Yoga has become many things to many people. For a large percentage of the population, yoga is a powerful exercise program at the very least. Recovery from bodily pains as well as emotional and mental balance are just some of the benefits of practicing this ancient art. Much of what yoga has to offer has been revealed through old texts, present day teachers and gurus alike, including mantra, practices of devotion, cleansing rituals and breathing techniques. It is amazing to realize that no matter how deep you go into a tradition like this, there is always more to be discovered. There are as yet, still more yoga secrets to be revealed, this is simply one.
In the center of the brain, sits a very important gland for human awareness development, the pineal gland. According to yogic wisdom, when the brain hemisphere’s are balanced and energy is flowing properly through the body and other glands – the pineal activates and secretes a milky substance known to the yogis as amrit – the elixir of life. To many this is just a story, a myth, as few in our modern world have realized such an experience. This is precisely why it is known as a ‘secret’ among those who are familiar with this amazing phenomenon.
In order to activate the pineal, many techniques can be employed, but one in particular is especially suited to the task, that of the Shambhavi mudra. Described in many ancient texts such as the Hathapradipika, Gherandha Samhita, Amanaskya Yoga, and Vijnanabhairava Tantra, the Shambhavi mudra is meant to center the mind and bring it under control enough to access the deeper mysteries.
To perform this mudra, or gesture, you simply turn your gaze somewhere your mother always warned you against – cross-eyed to the forehead center. That’s right, by simply gazing upward toward the center of the forehead, with eyes open, at first, and then mostly closed – you begin to activate this powerful psychic center. Start with just a few moments at first, increasing gradually. The muscles behind the eyes will notice their new activity, and therefore will need time to rest between practices for a while. Eventually, the effects will become noticeable, as the mind clears and access to the ‘inner realms’ in a new way begins to emerge.
The point is not really to look at the forehead center, though those are the instructions. The object is to get the mind to look within, hence the cross-ward gaze. When there is nothing really to look at, yet the senses are engaged, the mind tends to stop and observe. As described beautifully by Master yogi Matt Huish:
The next part of the technique involves feelingthe seeing. We yoke the feeling layer directly to the seeing layer. To do this we have to focus more on the movement. We attend to the directional gradient that either takes us from clarity to unclarity or from unclarity to clarity. Attending to either movement is extremely important as it is the catching of the movement from unclarity to clarity which reactivates the mudra process. This is a powerful form of bio feedback and is the heart essence of the yoga. It is discussed quite clearly in Yoga Sutra 1.18. The holding of the state of meditation is brought about by what is called samskara or a conditioned pattern. The holding of a state is effected by parinama or transformation which is movement. We don’t attend to the state, we attend to the movement which holds the state. This is an extremely powerful process.

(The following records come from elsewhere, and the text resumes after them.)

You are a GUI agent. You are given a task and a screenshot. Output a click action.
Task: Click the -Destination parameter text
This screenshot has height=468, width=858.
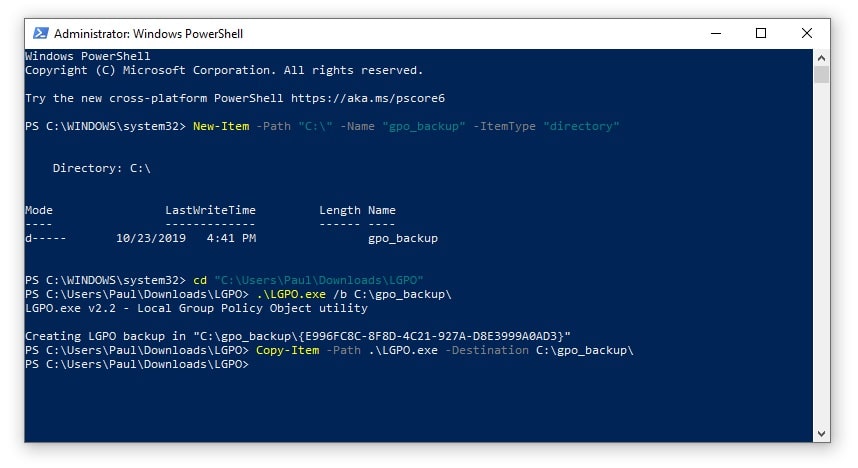[487, 350]
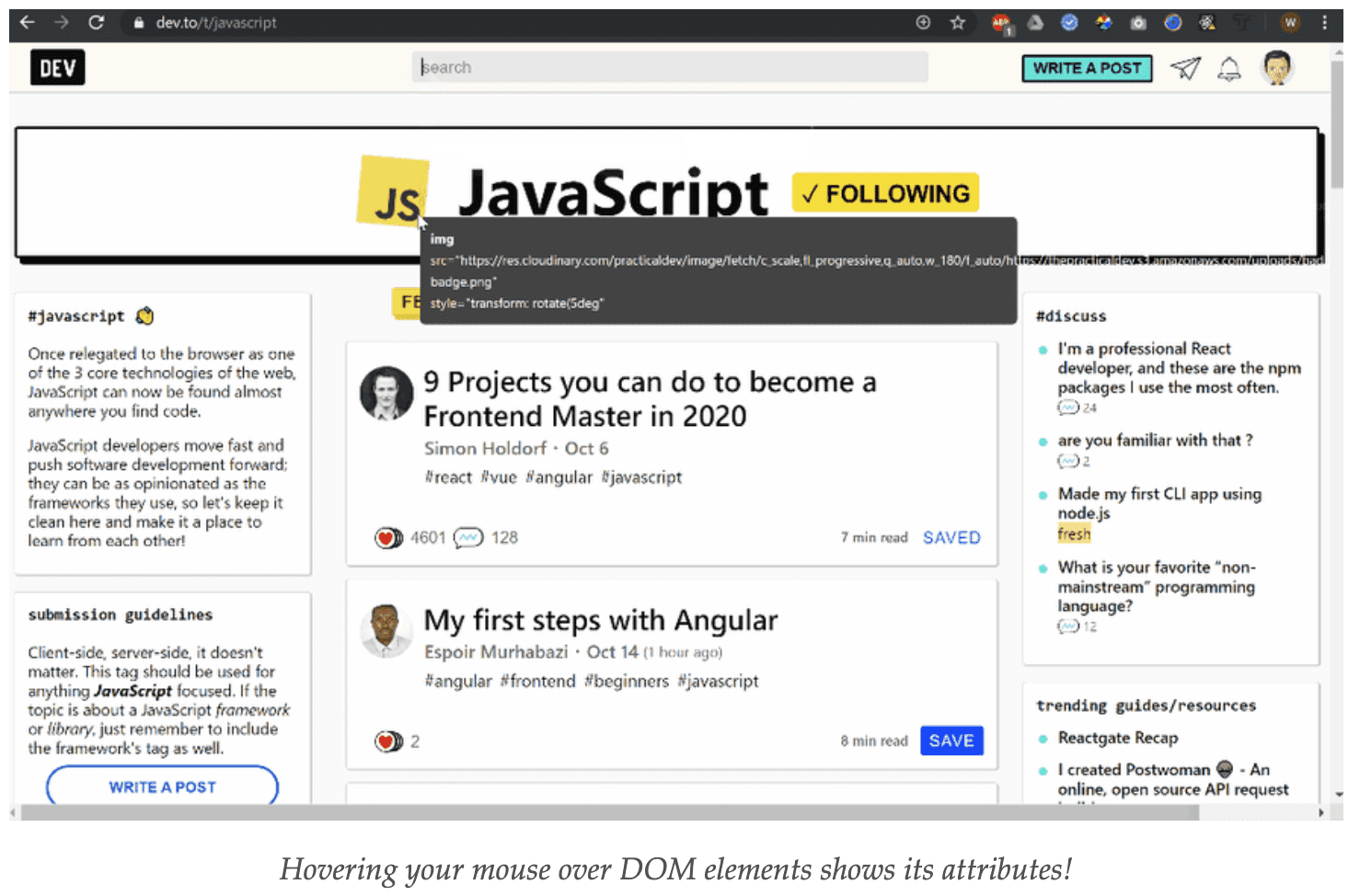Open Chrome's three-dot menu
The height and width of the screenshot is (896, 1360).
click(1323, 23)
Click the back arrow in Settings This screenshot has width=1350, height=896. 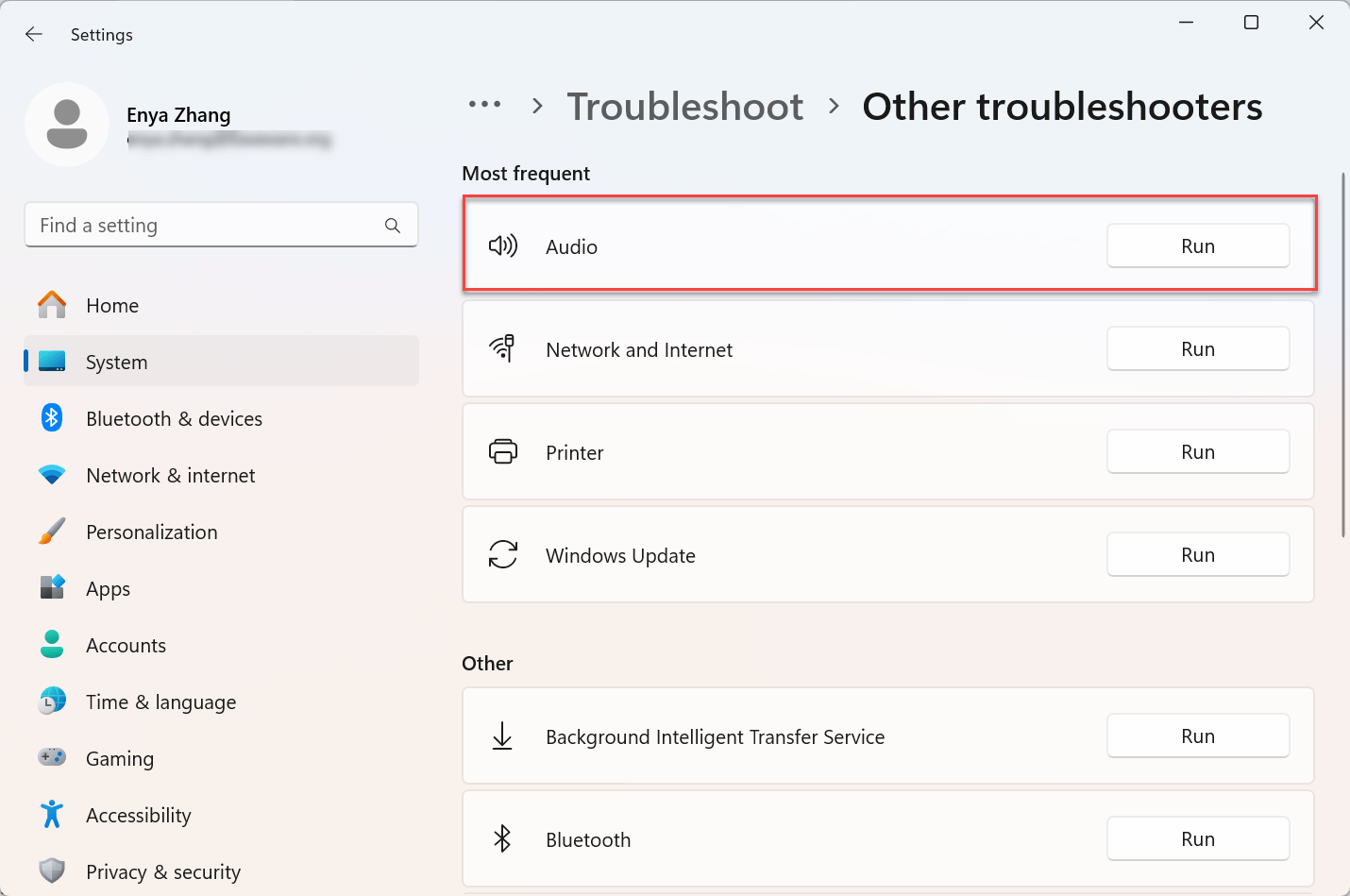34,34
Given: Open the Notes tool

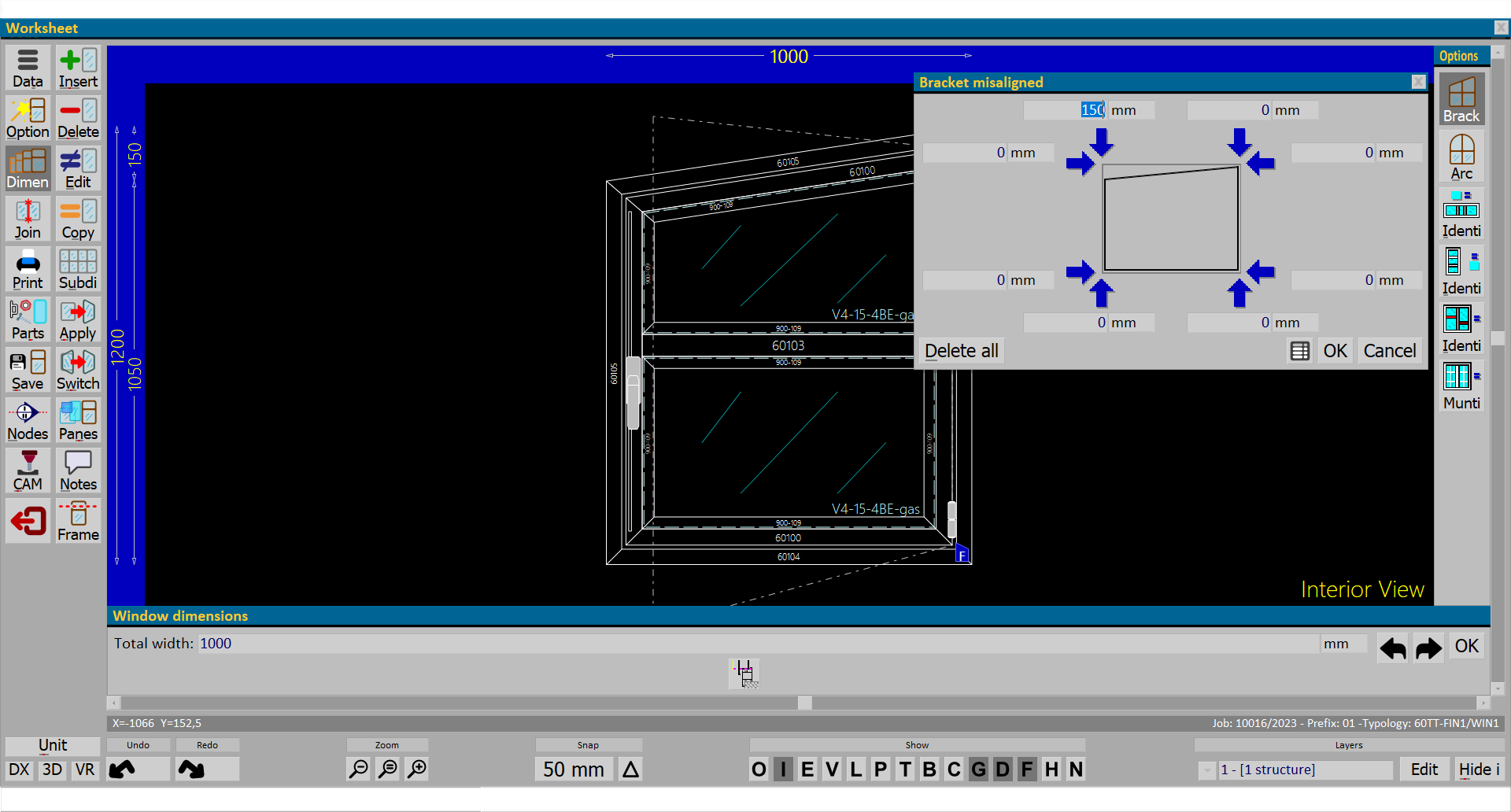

So by recognizing the unclarity, the mudra activates and “tunes” the eyes and system to bring it back to clarity. This clarity/unclarity, when we yoke it to the feeling layer begins to reveal itself in the totality of the body. Suddenly it is no longer just limited to the eyes. We feel Shambhavi mudra as a holistic activity which is felt throughout the system. Mind is felt suddenly as tension in the body. With the release of that tension, mind disappears and the clarity of body/mind expands.
If we follow the feeling of the clarity, it takes us “backward” into the central column area. If we stay with the movement, it takes us to a very special realm. At this point we can either just hold steady or “direct” the movement further into an infinite realm of doors. If we hold the mudra on a particular doorway, the knowledge of that doorway opens and reveals itself. This is the process called samadhi which is discussed by Patanjali.
The wonderful thing about this practice is that it is simple and easy to do anywhere you are at any time of day and does not require you spend a specific amount of time on it. Practice regularly, and results will follow. Though there is much written about the benefits of this process, the best knowledge is that obtained through personal experience. Yogic secrets are revealed to those who honestly look within, with the intention to discover the deeper mysteries of life. So go forth and chart the uncharted within you!